Dataset entries:
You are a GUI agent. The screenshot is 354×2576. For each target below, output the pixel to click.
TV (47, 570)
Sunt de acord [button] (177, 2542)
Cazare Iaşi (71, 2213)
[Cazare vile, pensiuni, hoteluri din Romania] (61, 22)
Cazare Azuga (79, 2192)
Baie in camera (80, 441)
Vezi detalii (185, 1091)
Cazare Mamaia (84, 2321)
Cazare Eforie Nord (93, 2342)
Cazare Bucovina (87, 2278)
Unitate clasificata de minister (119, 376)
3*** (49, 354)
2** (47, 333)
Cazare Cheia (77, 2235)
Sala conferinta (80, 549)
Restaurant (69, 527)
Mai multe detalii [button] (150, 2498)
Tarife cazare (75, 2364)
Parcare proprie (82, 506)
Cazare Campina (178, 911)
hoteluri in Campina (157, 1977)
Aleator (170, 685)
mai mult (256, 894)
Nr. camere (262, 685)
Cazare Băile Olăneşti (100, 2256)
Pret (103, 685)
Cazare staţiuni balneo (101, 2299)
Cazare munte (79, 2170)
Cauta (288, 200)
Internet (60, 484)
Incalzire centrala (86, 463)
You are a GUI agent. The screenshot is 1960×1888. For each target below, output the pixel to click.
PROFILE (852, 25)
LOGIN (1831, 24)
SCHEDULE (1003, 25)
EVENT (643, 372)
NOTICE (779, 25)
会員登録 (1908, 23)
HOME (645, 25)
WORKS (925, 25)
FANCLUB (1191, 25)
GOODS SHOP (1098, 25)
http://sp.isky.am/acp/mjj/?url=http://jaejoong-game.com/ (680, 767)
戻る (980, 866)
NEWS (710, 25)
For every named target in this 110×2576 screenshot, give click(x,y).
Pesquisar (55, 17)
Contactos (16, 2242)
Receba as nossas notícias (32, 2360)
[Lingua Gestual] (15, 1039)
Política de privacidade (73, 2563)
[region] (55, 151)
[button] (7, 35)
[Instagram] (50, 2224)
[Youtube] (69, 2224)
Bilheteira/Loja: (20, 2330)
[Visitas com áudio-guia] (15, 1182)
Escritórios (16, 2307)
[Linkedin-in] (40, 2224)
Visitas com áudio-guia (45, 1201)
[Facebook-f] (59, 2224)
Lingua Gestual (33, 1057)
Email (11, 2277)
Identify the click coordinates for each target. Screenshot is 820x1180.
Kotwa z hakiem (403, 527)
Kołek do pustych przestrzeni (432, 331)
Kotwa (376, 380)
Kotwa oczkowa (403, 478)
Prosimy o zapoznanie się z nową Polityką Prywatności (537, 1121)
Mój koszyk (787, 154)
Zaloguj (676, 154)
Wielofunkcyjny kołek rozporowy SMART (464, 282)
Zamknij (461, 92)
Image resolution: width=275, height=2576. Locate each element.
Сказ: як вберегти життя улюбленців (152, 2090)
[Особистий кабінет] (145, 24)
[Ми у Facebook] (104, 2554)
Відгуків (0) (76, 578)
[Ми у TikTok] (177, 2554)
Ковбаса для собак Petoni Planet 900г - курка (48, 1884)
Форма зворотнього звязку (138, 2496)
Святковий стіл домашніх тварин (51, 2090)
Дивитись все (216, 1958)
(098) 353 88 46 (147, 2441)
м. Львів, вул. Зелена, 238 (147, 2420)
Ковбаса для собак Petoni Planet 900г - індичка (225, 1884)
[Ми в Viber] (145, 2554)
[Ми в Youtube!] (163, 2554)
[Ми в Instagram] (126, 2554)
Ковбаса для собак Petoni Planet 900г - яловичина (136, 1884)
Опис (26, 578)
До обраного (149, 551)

■ Description of the task ■
Write out every line from the entries where "target" appears.

■ Solution for this exercise ■
You are a GUI agent. The screenshot is 354×2576. For each target below, output the pixel to click.
You are a GUI agent. The screenshot is 1960×1888. For each target below, output the pixel to click.
For every named target in this 110×2576 screenshot, give click(x,y).
Identify the click coordinates for each target. Screenshot is 820x1180.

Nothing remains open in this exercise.